Cardiff riffs on this play between what's there and what isn't, visually
and aurally, throughout the entire walk. She points out details, such
as the pond, that are there and others, such as the ducks on the pond,
that may or may not be. At first we think we have missed something that
Cardiff sees, until quickly it becomes apparent that Cardiff isn't talking
about our present experience but someone else's at another point in
time. She uses binaural technology in order to extend this game to our
ears, by placing sound in three dimensional space outside us. Sirens
approach and pass us; conversations happen just over our shoulders;
Cardiff's aural scenes blend in with the real sounds of Central Park,
mixing past and present, real and unreal.
In five places during the
walk, Cardiff asks us to stop, pull out a picture, and compare it with
the setting in front of us. Each time we see the same landscape in the
present as we do in the photograph, but the foreground is always different.
The effect reminds us of how frequented Central Park is, and although
we feel we are having a singular, private experience, many other people
have felt the same way and have recorded it in photography (so we are
led to believe). Thematically, the photographs reinforce time and again
the idea of events and history imprinting themselves on a particular
place.
This theme Cardiff exercises several times throughout the multiple narratives
she introduces during the walk. What initially feels like the tangential
monologuing of a late night phone conversation starts to coalesce into
hints and scraps of several overlapping narratives: Orphée's
and Euridyce's walk from the underworld, a slave's escape on foot to
the north, a lover's declamation, the photographs of the woman with
long black hair, and references to Baudelaire. The delicate balance
of these narratives together give structure and shape to the piece while
bearing the load of Cardiff's thematic overtures. They also give the
mind a place to follow and mysteries to pick through as the feet move
through the park according to Cardiff's instructions.
The partial narrative and
its inherent intrigue have turned up frequently in Cardiff's art. However,
with so many threads tramping over the same thematic ground in Her Long
Black Hair, Cardiff's message comes out perhaps too clear. More than
once, she compels the viewer not to look back on the walk. Then she
explains the mythical story of Orphée, who could not look back
at his wife when retrieving her from the underworld. Then she uses sound
to make us feel as though someone were right behind us. Her use of photographs
is compelling, although midway through the walk she states outright,
"There are so many layers
in front of my eyes" and we can't help but feel we got that message
a while back. Even though the audio walk is evanescent in nature, the
themes are overtly and repeatedly pronounced, which is unusual for an
artist who has in the past relished in the mystery of the inchoate.

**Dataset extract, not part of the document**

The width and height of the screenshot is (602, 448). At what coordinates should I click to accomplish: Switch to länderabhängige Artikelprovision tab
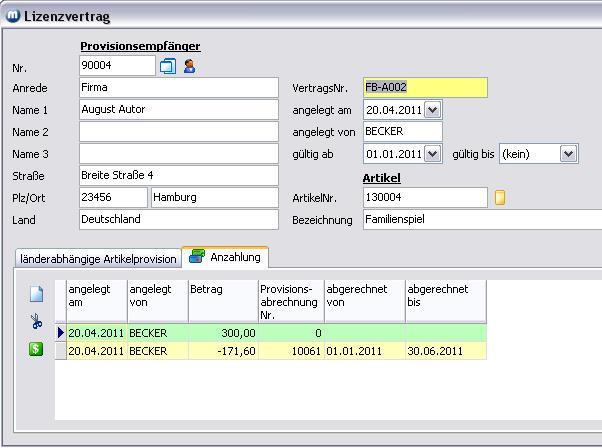(98, 259)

The narrative about the woman
with the long black hair is the least formed and the one of the few
tied to Central Park. Cardiff asks the viewer to take out photographs
of the woman with long black hair at different points, exact places
where the photos of the woman were taken. Cardiff wonders about the
woman and her life, tries to eke out hints from the photographs about
who the woman was. Since Cardiff spends much of the audio walk exploring
the idea of history marking itself on a place, it's surprising Cardiff
didn't choose to tie all her narratives specifically to Central Park
and its history; the story of Orphée and of the slave's escape
could be used in any audio walk placed anywhere in the country. We can
only assume she chose universality over specificity.

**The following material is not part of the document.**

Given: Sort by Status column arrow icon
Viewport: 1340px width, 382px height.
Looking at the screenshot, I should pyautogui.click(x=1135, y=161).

Be that as it may, Cardiff
creates magic for long-jaded New Yorkers: turning the most quotidian
of places into somewhere new, studded with beautiful but fleeting detail,
while also haunted by not only our own pasts, but those of everyone
before us. The pensive journey encourages us to divine beauty from the
present, visually and aurally, before it slips away to the past.
Victoria Ludwin's
fiction and non-fiction have appeared in BOMB, CITY, Riotgrrl, River
Oak Review and other publications. Currently, she is finishing her novel.